Con pancartas y un tendedero de rostros y nombres rodeando el ahuehuete, los activistas sostuvieron su petición para convertir este espacio en un memorial para las miles de víctimas de violencia de la Ciudad de México y del país.
El espacio ha sido intervenido en por lo menos tres ocasiones más tras el retiro de la palmera canaria, en un intento por convertir la glorieta en un memorial como lo es ahora la Glorieta de las Mujeres que Luchan o el de los 43 desaparecidos de Ayotzinapa, que también se ubican en la avenida más emblemática de la ciudad.
“¡Ahuehuete, guardián de los desaparecidos!”, fue una de las consignas que gritaron los miembros de colectivos durante una protesta que se alargó por más de cuatro horas desde la base del árbol.

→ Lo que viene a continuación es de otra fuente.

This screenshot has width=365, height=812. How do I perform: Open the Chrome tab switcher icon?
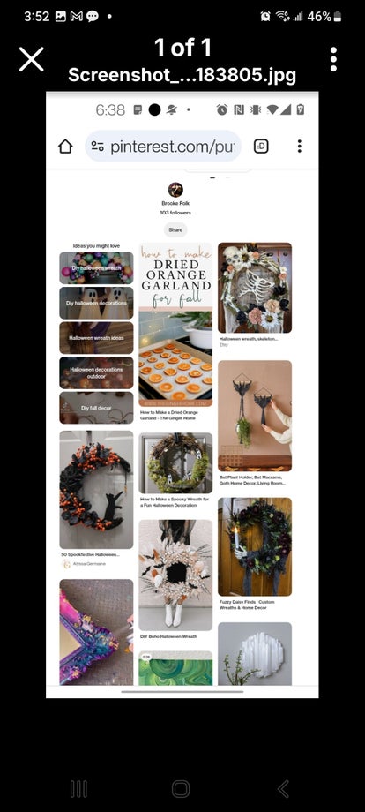(261, 147)
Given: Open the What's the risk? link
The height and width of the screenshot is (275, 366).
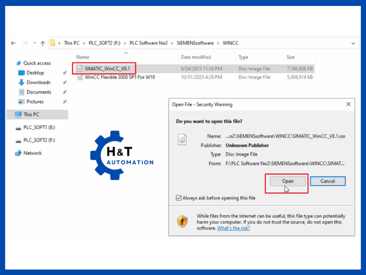Looking at the screenshot, I should 233,228.
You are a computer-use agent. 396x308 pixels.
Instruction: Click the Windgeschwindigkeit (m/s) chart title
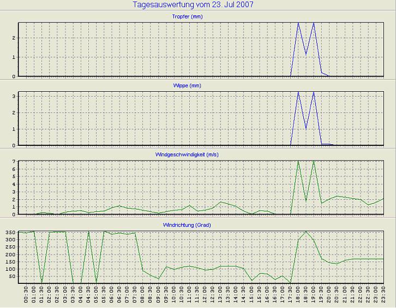point(201,155)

De manera simultánea a los gritos de justicia, tuvo lugar un colorido festival con baile, malabaristas y música, para celebrar la llegada del nuevo “chilango” que vino desde un vivero en Nuevo León para adornar y formar parte de la Ciudad de México.

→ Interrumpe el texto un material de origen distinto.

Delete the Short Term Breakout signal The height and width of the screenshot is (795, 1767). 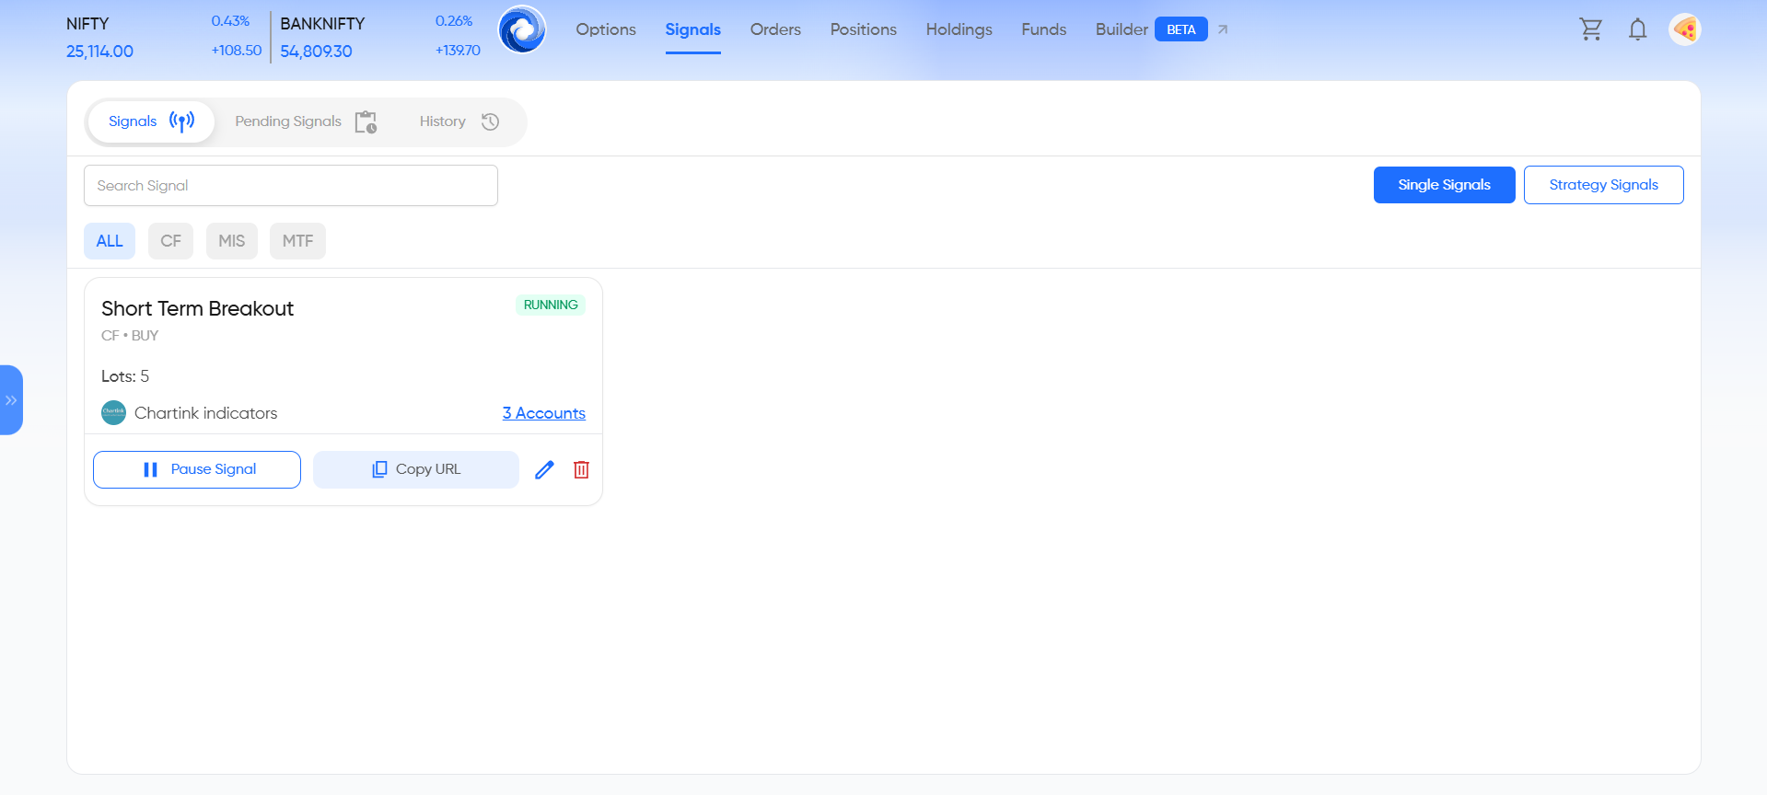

Con una batucada, vestimentas de colores, máscaras y disfraces, bailarines danzaron en los alrededores del árbol, a la par que la Jefa de Gobierno, Claudia Sheinbaum, pronunció un discurso de “esperanza” y resignificación para el ahuehuete, que es ya de por sí un símbolo nacional.
“Como capital de todos los mexicanos, recibimos hoy a este ahuehuete como símbolo de nuestra historia, como el símbolo de nuestra nación, como el símbolo de nuestra patria”, aseguró.
La mandataria afirmó que le gustaría que el nuevo ahuehuete sea recordado como un símbolo de la grandeza de México, “de nuestra patria, de nuestra historia”.
En el marco del Día Mundial del Medio Ambiente, la Jefa de Gobierno explicó que este árbol representa también el amor por la naturaleza y la responsabilidad de todos los ciudadanos para proteger los recursos naturales.
“Este ahuehuete representa al México al que siempre vamos a aspirar y por el que siempre vamos a luchar, un México libre, un México soberano, un México diverso, un México libre, un México en paz y un México por justicia”, externó.
Junto a los bailarines, en el lugar se reunieron activistas por el medio ambiente, quienes dieron la bienvenida y agradecieron al árbol por “dejar” su hábitat para formar parte de “la jungla de cemento”, que es la capital.
A su vez, a lo largo del día hubo capitalinos que pasearon por Reforma, “para conocer al nuevo árbol”.